Al cerrar el 2025, en DGI Process hacemos un balance marcado por un foco claro: ingeniería de procesos aplicada a desafíos cada vez más complejos, tanto en Chile como en proyectos desarrollados en el extranjero.

Este año estuvo marcado por una industria exigente, con mayor presión por eficiencia, recursos minerales más complejos y la necesidad de evaluar alternativas técnicas que permitan habilitar nuevos proyectos o extender el valor de los existentes. En ese contexto, la ingeniería de procesos volvió a ocupar un rol central en la toma de decisiones estratégicas.

Durante el 2025, uno de los hitos relevantes para nuestro equipo fue el avance en un estudio internacional de prefactibilidad  enfocado en evaluar rutas de proceso para recursos que históricamente no habían sido priorizados. Este tipo de proyectos refleja un cambio importante en la industria: volver a mirar materiales y configuraciones que antes no eran viables, a la luz de un nuevo escenario técnico y económico.

Nuestro trabajo en este tipo de estudios ha estado orientado a aportar una mirada rigurosa desde la ingeniería de procesos: análisis de procesabilidad, evaluación de alternativas, modelación y generación de criterios técnicos que permitan tomar decisiones informadas en etapas tempranas del proyecto.
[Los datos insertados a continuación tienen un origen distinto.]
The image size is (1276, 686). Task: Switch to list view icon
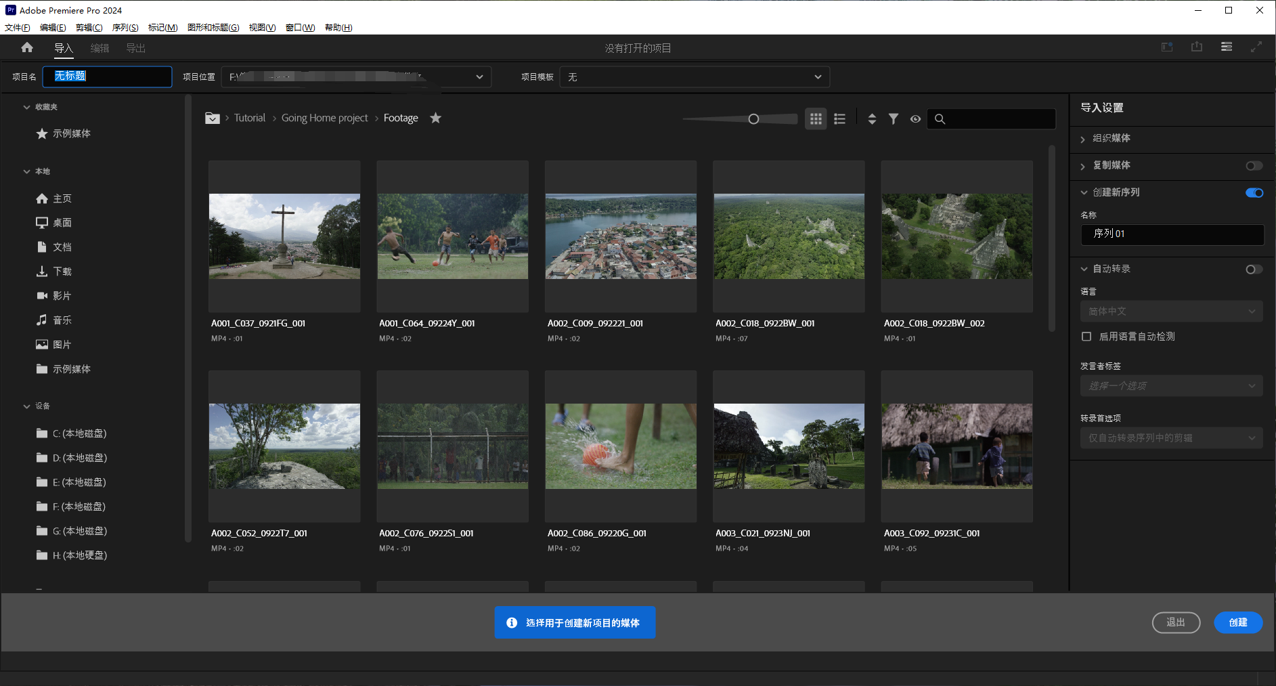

La reflexión de fin de año es clara. En un contexto de alta demanda por cobre y mayor complejidad operacional, la ingeniería de procesos no solo optimiza lo existente, sino que habilita nuevas oportunidades. Prefactibilidades, evaluaciones tempranas y estudios bien estructurados se vuelven fundamentales para reducir incertidumbre y avanzar con bases sólidas.

Cerramos el 2025 agradeciendo la confianza de quienes han trabajado con nosotros y mirando con entusiasmo los desafíos que vienen. Seguiremos aportando desde la ingeniería para enfrentar una industria que exige cada vez más rigor técnico, flexibilidad y visión de largo plazo.